🤖 AI Summary
This paper addresses the problem of uniform estimation of means for functions in a class $mathcal{F}$ under heavy-tailed distributions, where observations possess only finite $p$-th moments for $p in (1,2]$, violating the standard second-moment assumption. To tackle this challenge, we propose a unified estimation framework combining the median-of-means (MoM) principle with a novel symmetrization technique. This is the first work to establish a rigorous theory for uniform mean estimation under $(1,2]$-moment conditions. The proposed method significantly enhances robustness in two canonical learning tasks: $k$-means clustering with unbounded inputs and linear regression with generalized loss functions. We derive tight upper bounds on sample complexity—improving upon the best-known results in both settings—while maintaining statistical efficiency and computational feasibility. Our analysis bridges a critical gap between classical empirical process theory and modern robust statistics under minimal moment assumptions.
📝 Abstract
The Median of Means (MoM) is a mean estimator that has gained popularity in the context of heavy-tailed data.
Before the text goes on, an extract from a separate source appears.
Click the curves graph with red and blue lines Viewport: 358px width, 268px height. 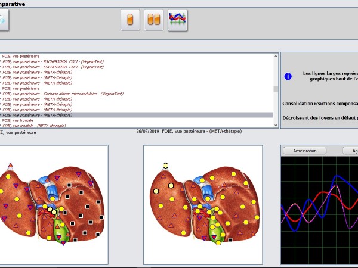[x=319, y=208]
In this work, we analyze its performance in the task of simultaneously estimating the mean of each function in a class $mathcal{F}$ when the data distribution possesses only the first $p$ moments for $p in (1,2]$. We prove a new sample complexity bound using a novel symmetrization technique that may be of independent interest. Additionally, we present applications of our result to $k$-means clustering with unbounded inputs and linear regression with general losses, improving upon existing works.